1. Usual operations that require some traversal of a matrix. Read n, m then the n∙m elements integers of a matrix. Output this:
- The sum of the elements of the matrix;
- The number of even elements of the matrix;
- The highest value that is on an odd row of the matrix;
Example:
| Input | Output |
|---|---|
4 4 1 2 3 4 1 0 1 0 2 1 2 1 9 8 7 6 |
Sum of elements: 48 Number of even values: 8 Cea mai mare valoare de pe o linie impară: 4 |
Solution:
#include <iostream>
using namespace std;
int a[1001][1001];
int n, m, i, j, suma, cnt, maxim;
int main () {
cin >> n >> m;
for (i = 1; i <= n; i++)
for (j = 1; j <= m; j++)
cin>>a[i][j];
/// cerinta a
suma = 0;
for (i = 1; i <= n; i++)
for (j = 1; j <= m; j++)
suma += a[i][j];
cout << suma << "\n";
/// cerinta b
cnt = 0;
for (i = 1; i <= n; i++)
for (j = 1; j <= m; j++)
if (a[i][j] % 2 == 0)
cnt ++;
cout << cnt << "\n";
/// cerinta c
maxim = -1;
for (i = 1; i <= n; i++)
for (j = 1; j <= m; j++)
if (i%2 == 1)
if (a[i][j] > maxim)
maxim = a[i][j];
/**
for (i = 1; i <= n; i += 2)
for (j = 1;j <= m; j++)
if (a[i][j] > maxim)
maxim = a[i][j];
**/
cout << maxim << "\n";
return 0;
}For the sum requirement we have to traverse the matrix and the actual operation with the current element is adding it to the sum. The other requirements are also accompanied by specific operations. because the elements we are interested in are only part of the total in the matrix, we have an if in each case. Note the difference between the element parity test ( a [ i ][ j ] % 2 ) and the index parity test (i % 2).
Finally, in the comments, is an alternative solution to the last requirement. Going with the line index from two in two we cross only the lines we are interested in (the odd ones), making the parity test for the line no longer necessary. This is also a better solution in terms of time since only the elements of interest in the matrix are visited.

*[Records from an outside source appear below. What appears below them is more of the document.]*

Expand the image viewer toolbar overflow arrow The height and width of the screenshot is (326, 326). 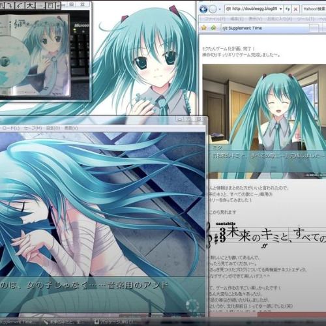[58, 5]
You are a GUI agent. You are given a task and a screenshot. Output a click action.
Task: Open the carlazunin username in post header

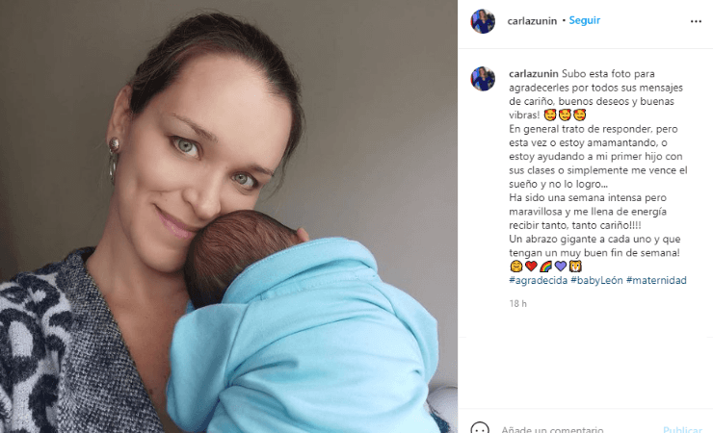pos(532,21)
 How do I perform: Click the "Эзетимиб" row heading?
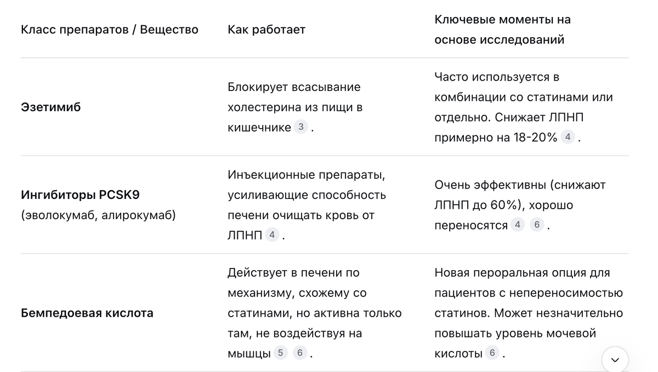coord(50,107)
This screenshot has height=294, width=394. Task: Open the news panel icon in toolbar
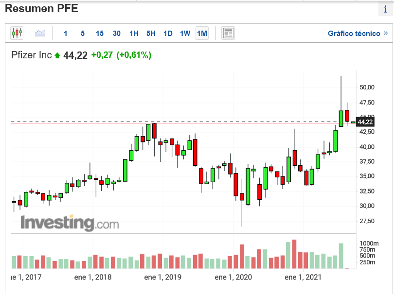click(228, 33)
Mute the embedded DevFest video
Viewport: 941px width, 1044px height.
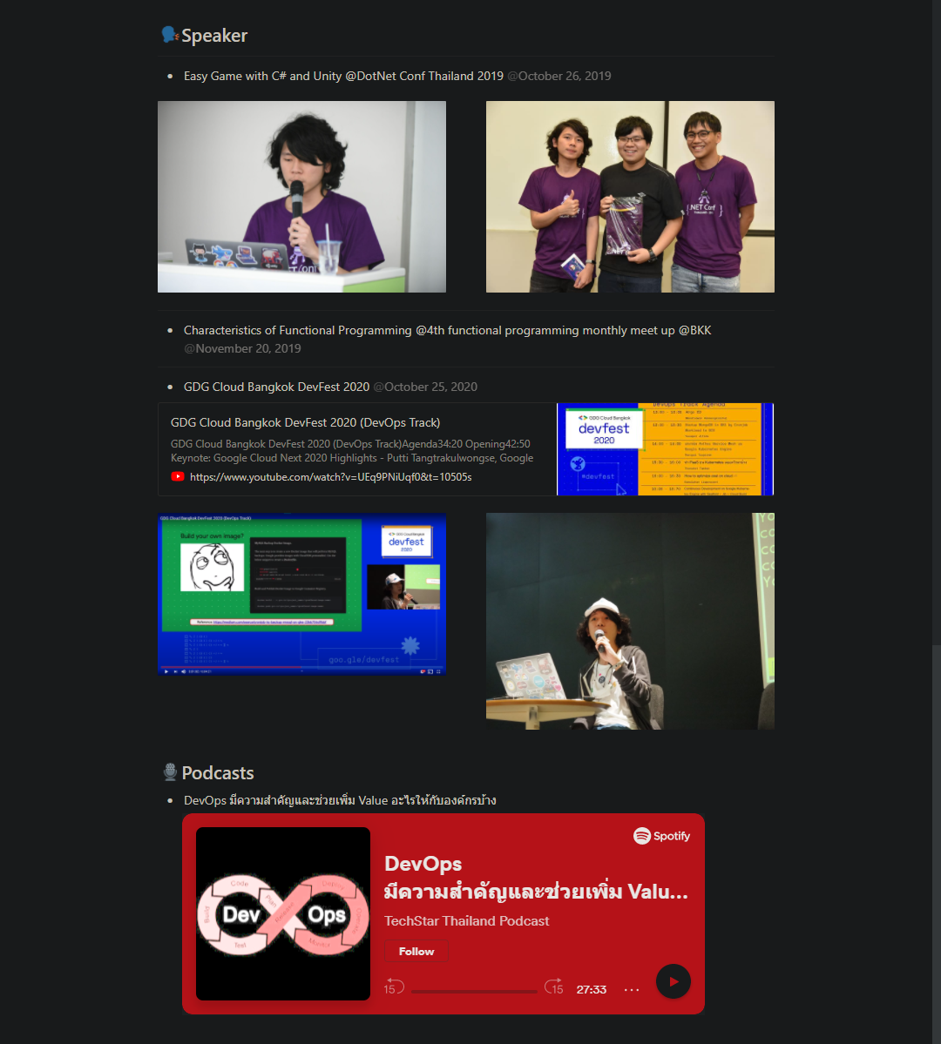click(185, 671)
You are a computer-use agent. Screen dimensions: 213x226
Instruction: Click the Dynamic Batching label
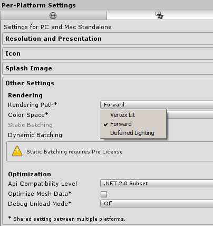[35, 135]
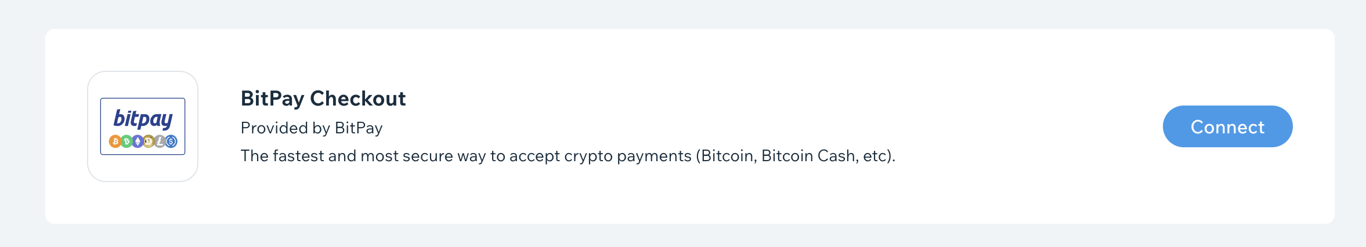Select the orange Bitcoin coin icon

[x=115, y=141]
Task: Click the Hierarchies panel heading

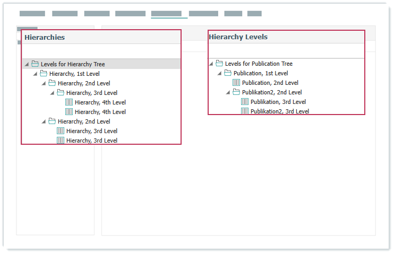Action: coord(45,37)
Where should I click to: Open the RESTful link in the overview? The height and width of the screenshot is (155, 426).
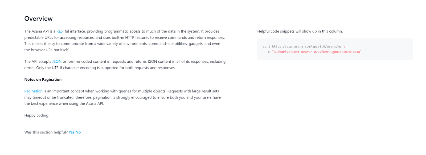[x=60, y=31]
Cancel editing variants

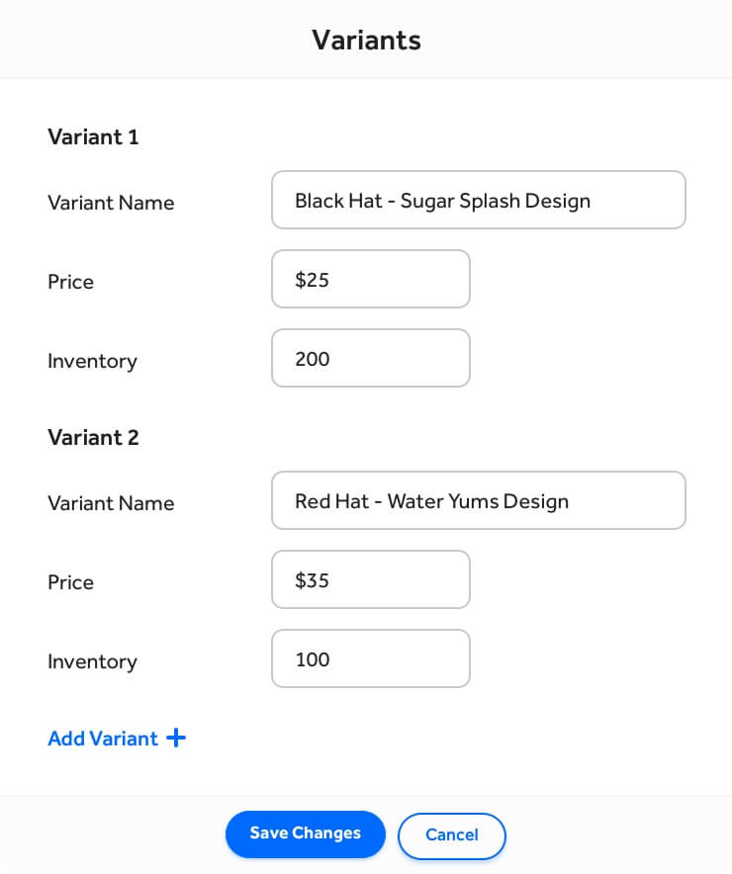pyautogui.click(x=452, y=835)
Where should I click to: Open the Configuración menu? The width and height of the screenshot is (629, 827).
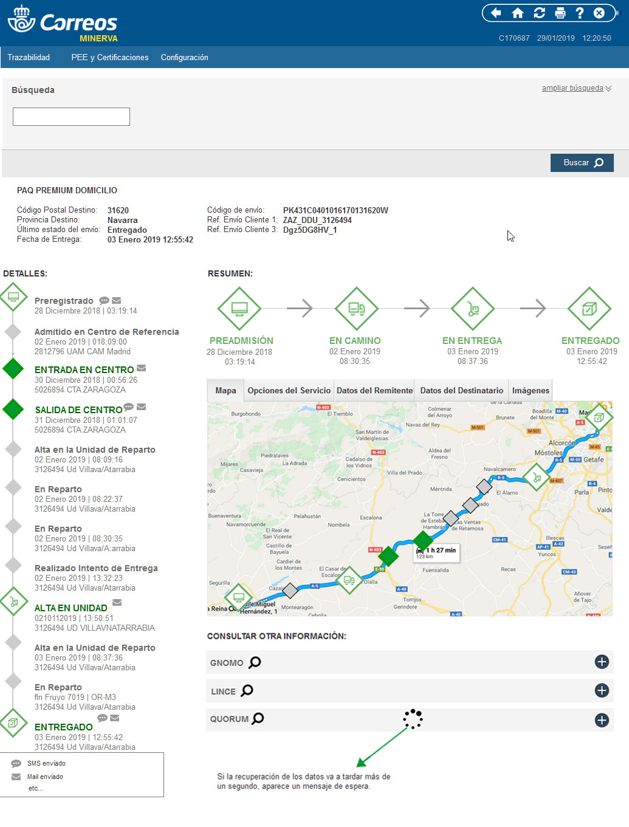(184, 57)
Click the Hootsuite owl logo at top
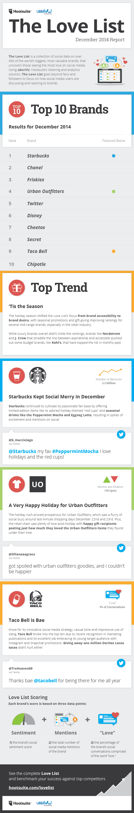 (20, 11)
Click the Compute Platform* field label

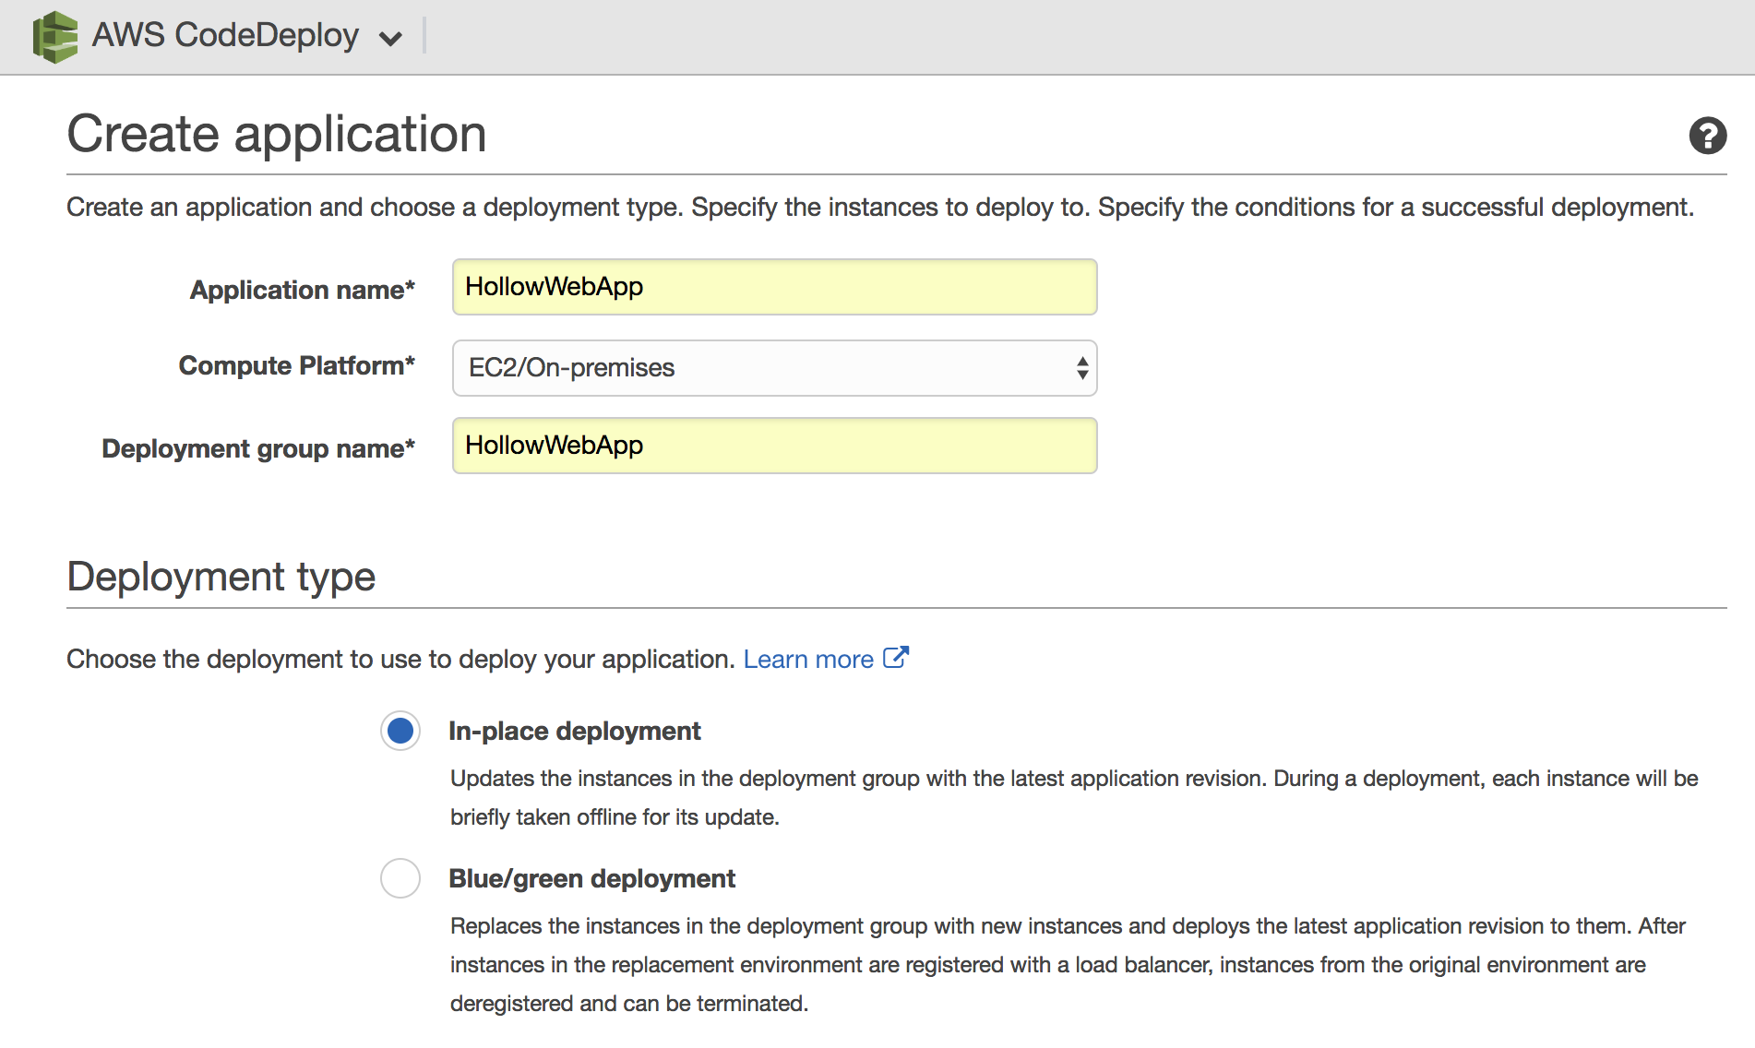(x=296, y=365)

2. Going through the matrix line by line. Read n, m then the n∙m integer elements of a matrix with n lines and m columns. To display the sum of the elements on each line. These values will be displayed on a single line of the screen, separated by space
Example:
| Input | Output |
|---|---|
3 4 5 5 10 5 3 9 1 2 4 10 1 2 |
25 15 17
|
Solution:
Method 1:
#include <iostream>
using namespace std;
int a[101][101], s;
int n, m, i, j;
int main(){
cin >> n >> m;
for (i = 1;i <= n; i++)
for (j = 1; j <= m;j++)
cin >> a[i][j];
for (i = 1; i <= n; i++) {
s = 0;
for (j = 1; j <= m; j++)
s += a[i][j];
cout << s << " ";
}
return 0;
}Method 2:
#include <iostream>
using namespace std;
int a[101][101], s[101];
int n, m, i, j;
int main(){
cin >> n >> m;
for (i = 1; i <= n; i++)
for (j = 1; j <= m; j++)
cin >> a[i][j];
for (i = 1;i <= n; i++)
for (j = 1; j <= m; j++)
s[i] += a[i][j];
for (i = 1;i <= n;i++)
cout << s[i] << " ";
return 0;
}In method 1, we cross the matrix line by line and before analyzing a line we imagine it as a vector, calculating its amount. We use the same variable every time and it is necessary that before each line o initialize and immediately after traversing the line let's do the display. In version 2, I used an auxiliary vector, thus, s [ i ] is the sum of the elements on line i. This way we don't have to worry about display during traversing the matrix as the data remains in the vector and later we can perform the desired operations with them.
I called this problem line-by-line matrix traversal because when traversing the elements of the matrix we first visit line 1 in its entirety, then line 2 in its entirety ... This is actually the classic traversal on which I presented at the beginning.